▶ What this task involves
Send back all of the data, word for word.

*** Data supplied ***

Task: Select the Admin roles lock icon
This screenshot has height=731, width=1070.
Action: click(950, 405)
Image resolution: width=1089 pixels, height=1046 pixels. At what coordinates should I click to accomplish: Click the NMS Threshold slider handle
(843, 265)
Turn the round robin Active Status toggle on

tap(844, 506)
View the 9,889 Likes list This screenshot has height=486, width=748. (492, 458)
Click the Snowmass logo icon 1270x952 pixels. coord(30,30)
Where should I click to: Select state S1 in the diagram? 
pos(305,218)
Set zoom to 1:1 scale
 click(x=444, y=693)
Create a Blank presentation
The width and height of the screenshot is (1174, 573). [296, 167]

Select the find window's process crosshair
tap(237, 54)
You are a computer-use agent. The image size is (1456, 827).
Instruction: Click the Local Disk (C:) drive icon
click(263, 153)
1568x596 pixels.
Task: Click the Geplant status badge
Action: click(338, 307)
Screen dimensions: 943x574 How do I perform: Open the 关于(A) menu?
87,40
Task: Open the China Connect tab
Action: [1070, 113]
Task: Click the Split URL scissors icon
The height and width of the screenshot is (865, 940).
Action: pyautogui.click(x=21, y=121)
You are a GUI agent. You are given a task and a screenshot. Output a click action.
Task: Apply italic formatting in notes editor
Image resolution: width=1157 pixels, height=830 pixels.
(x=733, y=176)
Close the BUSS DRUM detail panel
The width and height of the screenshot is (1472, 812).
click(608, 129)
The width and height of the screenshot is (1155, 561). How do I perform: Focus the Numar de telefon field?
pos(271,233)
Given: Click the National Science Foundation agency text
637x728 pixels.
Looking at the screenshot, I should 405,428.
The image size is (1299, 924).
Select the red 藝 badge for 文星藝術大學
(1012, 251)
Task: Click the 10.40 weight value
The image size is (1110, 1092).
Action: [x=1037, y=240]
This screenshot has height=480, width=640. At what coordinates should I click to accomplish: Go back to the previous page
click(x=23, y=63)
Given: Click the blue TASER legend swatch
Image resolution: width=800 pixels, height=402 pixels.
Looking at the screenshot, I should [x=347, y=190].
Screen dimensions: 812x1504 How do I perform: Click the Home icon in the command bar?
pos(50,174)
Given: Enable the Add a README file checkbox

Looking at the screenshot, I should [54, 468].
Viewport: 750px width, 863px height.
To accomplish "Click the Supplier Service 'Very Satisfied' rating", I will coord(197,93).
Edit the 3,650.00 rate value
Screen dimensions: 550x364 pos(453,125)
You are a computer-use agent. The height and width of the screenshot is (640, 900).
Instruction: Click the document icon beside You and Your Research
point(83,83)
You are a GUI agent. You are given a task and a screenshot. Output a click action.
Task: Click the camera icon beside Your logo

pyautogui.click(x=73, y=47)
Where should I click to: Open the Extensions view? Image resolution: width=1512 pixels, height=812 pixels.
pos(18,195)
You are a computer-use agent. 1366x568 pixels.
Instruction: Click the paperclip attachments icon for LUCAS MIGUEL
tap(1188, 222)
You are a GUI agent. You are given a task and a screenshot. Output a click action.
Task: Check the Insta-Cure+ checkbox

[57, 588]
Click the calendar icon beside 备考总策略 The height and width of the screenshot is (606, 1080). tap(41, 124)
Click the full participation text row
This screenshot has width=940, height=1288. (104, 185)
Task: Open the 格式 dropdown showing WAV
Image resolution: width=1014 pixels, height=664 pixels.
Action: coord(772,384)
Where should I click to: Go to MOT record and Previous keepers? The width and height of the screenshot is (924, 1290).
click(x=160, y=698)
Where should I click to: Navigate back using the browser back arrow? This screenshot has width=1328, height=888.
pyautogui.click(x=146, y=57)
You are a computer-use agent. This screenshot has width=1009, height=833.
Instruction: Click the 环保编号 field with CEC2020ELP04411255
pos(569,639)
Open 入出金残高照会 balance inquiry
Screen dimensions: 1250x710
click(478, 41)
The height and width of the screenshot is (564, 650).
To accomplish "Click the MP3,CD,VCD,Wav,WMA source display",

*** End of Data supplied ***

▶ Response to the exercise
Task: Select the Admin roles lock icon
This screenshot has height=731, width=1070.
Action: click(950, 405)
Image resolution: width=1089 pixels, height=1046 pixels. At what coordinates should I click to accomplish: Click the NMS Threshold slider handle
(843, 265)
Turn the round robin Active Status toggle on

tap(844, 506)
View the 9,889 Likes list This screenshot has height=486, width=748. (492, 458)
Click the Snowmass logo icon 1270x952 pixels. coord(30,30)
Where should I click to: Select state S1 in the diagram? 
pos(305,218)
Set zoom to 1:1 scale
 click(x=444, y=693)
Create a Blank presentation
The width and height of the screenshot is (1174, 573). [296, 167]

Select the find window's process crosshair
tap(237, 54)
You are a computer-use agent. The image size is (1456, 827).
Instruction: Click the Local Disk (C:) drive icon
click(263, 153)
1568x596 pixels.
Task: Click the Geplant status badge
Action: click(338, 307)
Screen dimensions: 943x574 How do I perform: Open the 关于(A) menu?
87,40
Task: Open the China Connect tab
Action: [1070, 113]
Task: Click the Split URL scissors icon
The height and width of the screenshot is (865, 940).
Action: pyautogui.click(x=21, y=121)
You are a GUI agent. You are given a task and a screenshot. Output a click action.
Task: Apply italic formatting in notes editor
Image resolution: width=1157 pixels, height=830 pixels.
(x=733, y=176)
Close the BUSS DRUM detail panel
The width and height of the screenshot is (1472, 812).
click(608, 129)
The width and height of the screenshot is (1155, 561). How do I perform: Focus the Numar de telefon field?
pos(271,233)
Given: Click the National Science Foundation agency text
637x728 pixels.
Looking at the screenshot, I should 405,428.
The image size is (1299, 924).
Select the red 藝 badge for 文星藝術大學
(1012, 251)
Task: Click the 10.40 weight value
The image size is (1110, 1092).
Action: [x=1037, y=240]
This screenshot has height=480, width=640. At what coordinates should I click to accomplish: Go back to the previous page
click(x=23, y=63)
Given: Click the blue TASER legend swatch
Image resolution: width=800 pixels, height=402 pixels.
Looking at the screenshot, I should [x=347, y=190].
Screen dimensions: 812x1504 How do I perform: Click the Home icon in the command bar?
pos(50,174)
Given: Enable the Add a README file checkbox

Looking at the screenshot, I should [54, 468].
Viewport: 750px width, 863px height.
To accomplish "Click the Supplier Service 'Very Satisfied' rating", I will coord(197,93).
Edit the 3,650.00 rate value
Screen dimensions: 550x364 pos(453,125)
You are a computer-use agent. The height and width of the screenshot is (640, 900).
Instruction: Click the document icon beside You and Your Research
point(83,83)
You are a GUI agent. You are given a task and a screenshot. Output a click action.
Task: Click the camera icon beside Your logo

pyautogui.click(x=73, y=47)
Where should I click to: Open the Extensions view? Image resolution: width=1512 pixels, height=812 pixels.
pos(18,195)
You are a computer-use agent. 1366x568 pixels.
Instruction: Click the paperclip attachments icon for LUCAS MIGUEL
tap(1188, 222)
You are a GUI agent. You are given a task and a screenshot. Output a click action.
Task: Check the Insta-Cure+ checkbox

[57, 588]
Click the calendar icon beside 备考总策略 The height and width of the screenshot is (606, 1080). tap(41, 124)
Click the full participation text row
This screenshot has width=940, height=1288. (104, 185)
Task: Open the 格式 dropdown showing WAV
Image resolution: width=1014 pixels, height=664 pixels.
Action: coord(772,384)
Where should I click to: Go to MOT record and Previous keepers? The width and height of the screenshot is (924, 1290).
click(x=160, y=698)
Where should I click to: Navigate back using the browser back arrow? This screenshot has width=1328, height=888.
pyautogui.click(x=146, y=57)
You are a computer-use agent. This screenshot has width=1009, height=833.
Instruction: Click the 环保编号 field with CEC2020ELP04411255
pos(569,639)
Open 入出金残高照会 balance inquiry
Screen dimensions: 1250x710
click(478, 41)
The height and width of the screenshot is (564, 650).
To accomplish "Click the MP3,CD,VCD,Wav,WMA source display",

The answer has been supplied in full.